September 23, 2013 | Marina Galperina

On Friday, Rospotrebnadzor — Russia’s Federal Service for Supervision of Consumer Rights Protection and Human Welfare — put Facebook on its official blacklist, threatening to block access to the site by any Russian internet service provider if Facebook does not remove “illegal” content within 42 hours. As of this morning, Facebook complied, removed ads for the synthetic “weed” Spice and was taken off the blacklist. This is just the latest of many instances Rospotrebnadzor bullied Facebook, YouTube and other popular websites to take down content “deemed harmful to children.” The blacklisting is getting more frequent and ridiculous and it’s not going to stop anytime soon.

Russia has some of the strictest laws prohibiting the shitty synthetic cannabis. Last year, we watched a mob of vigilantes destroy an alleged fake weed dealer’s car, smashing windows and blocking traffic, as cops stood idly by. While absurd displays of pseudojustice are not uncommon, this is not about fake weed. This is about Russia’s vague new censorship laws and its systematic, selective censorship of the internet.
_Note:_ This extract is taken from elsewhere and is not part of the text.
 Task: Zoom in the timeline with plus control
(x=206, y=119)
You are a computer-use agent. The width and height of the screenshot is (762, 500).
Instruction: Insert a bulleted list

The law prohibiting content “deemed harmful to children” was signed in November. Russia’s internet watchdog Rospotrebnadzor already threatened to block Facebook earlier this year. After Facebook agreed that “Club Suicid” did not meet their criteria for “controversial humor” and removed the suicide-themed page. Facebook was taken off Russia’s blacklist. Rospotrebnadzor threatened YouTube as well, ordering YouTube to remove a Halloween make-up tutorial video. YouTube sued.

Friday, ANIMAL reported that Squarespace and all 26,439 of its hosted sites have been blocked in Russia, without any warning to its users. As of this morning, Squarespace is telling us that they’re still investigating the ban.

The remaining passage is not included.